‘…the elegant joy with which she lived her life came to her so naturally – in the delight she took in the highest forms of culture, especially music, in her house in Italy surrounded even in the hottest summer by its cool green lawn, in her always beautifully styled appearance, but above all in producing at Thames and Hudson books that attested to her great respect for high culture – one might have imagined nothing had happened to her to cause anything but total delight in the world’ David Plante
Eva Neurath, co-founder of Thames & Hudson, wrote this memoir for her granddaughters, and it is a private story of a remarkable 20th-century life. The youngest child of a principled and avant-garde mother and a Jewish father, she was born in Berlin and grew up there in the Twenties, in the world of Marlene Dietrich and Leni Riefenstahl, when anything was possible. Her wide knowledge of the fine arts was the result not of any formal education but of her work for art dealers, at a time when great collections were changing hands. Her mother for a time had a gallery for contemporary artists, and through other relatives she knew the world of music.

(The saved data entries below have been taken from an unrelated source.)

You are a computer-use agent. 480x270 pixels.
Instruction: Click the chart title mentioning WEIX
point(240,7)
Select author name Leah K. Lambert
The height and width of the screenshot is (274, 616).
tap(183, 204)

But this was a world in the grip of traumatic change. Pursued by the Gestapo, Eva, her second husband Wilhelm Feuchtwang and their baby son Stephan left Berlin in 1938, first for Rotterdam, then London. Wilhelm was interned in the Isle of Man, and Eva was at her wits’ end. Then came another change: she was visited with a message from her husband by Walter Neurath, an Austrian art historian and publisher who had come to England earlier and also been interned, but was soon released to continue his publishing of books for Adprint, where he had created the ‘Britain in Pictures’ series. Offered a job by Walter, Eva grasped the opportunity to re-create herself in her own right as picture researcher, layout designer and art director. In 1949 they founded a new publishing house, Thames & Hudson, and married in 1953. Her life with Walter moved in circles of art, archaeology and history, among friends including Henry Moore, Harold Acton, John Julius Norwich and Roy Strong.
The memoir ends in 1981, but Eva’s work continued until 1999, the year she died, and the story is filled out by her son, Stephan Feuchtwang.
The book is illustrated with photographs from Eva Neurath’s family albums.